• [What is expected] Please return the lines of the records, from the line containing "Given: Sort by" through the last line of the records, inclusive, reproduced verbatim. Leave out the pictures.

• [Records for locating described items]
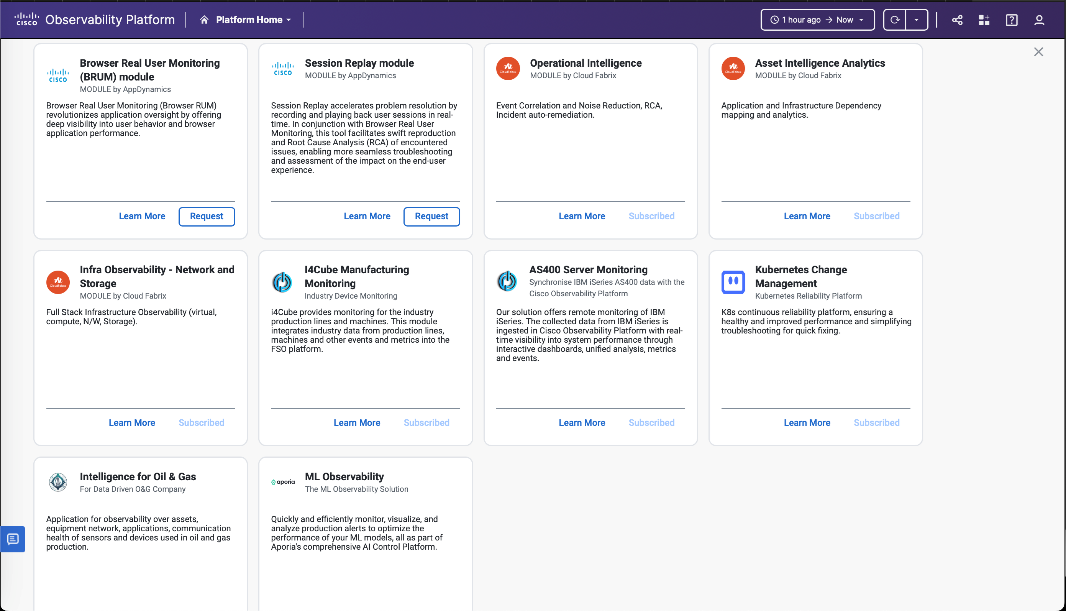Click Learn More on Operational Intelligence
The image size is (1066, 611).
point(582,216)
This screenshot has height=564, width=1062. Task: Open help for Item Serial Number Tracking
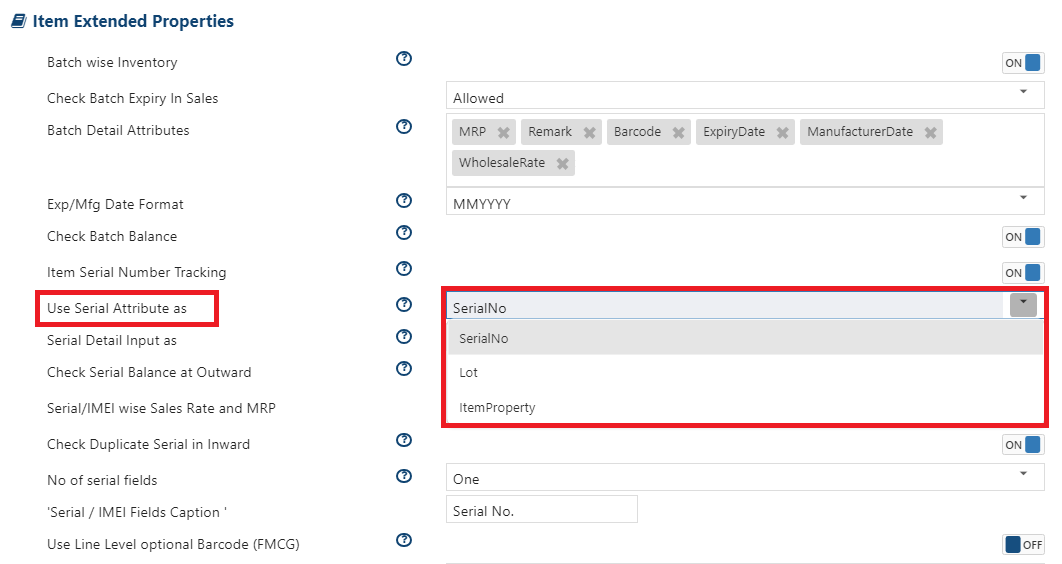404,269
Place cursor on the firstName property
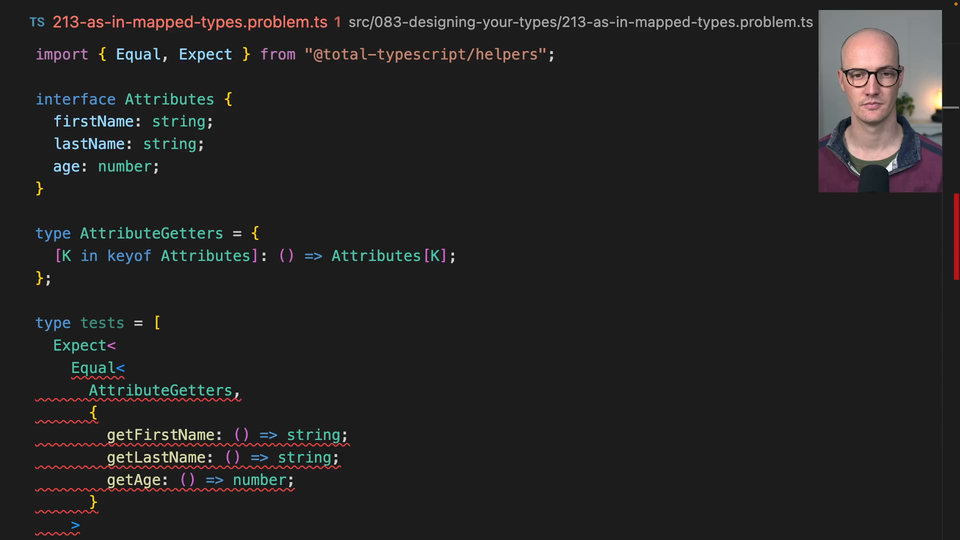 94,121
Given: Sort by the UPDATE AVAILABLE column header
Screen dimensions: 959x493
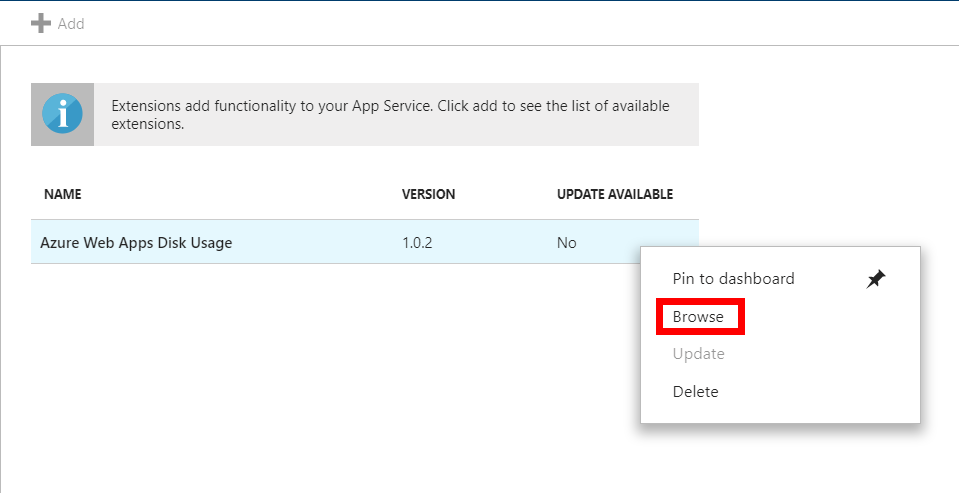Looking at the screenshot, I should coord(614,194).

• [Task answer]
Given: Sort by the UPDATE AVAILABLE column header
Screen dimensions: 959x493
Looking at the screenshot, I should coord(614,194).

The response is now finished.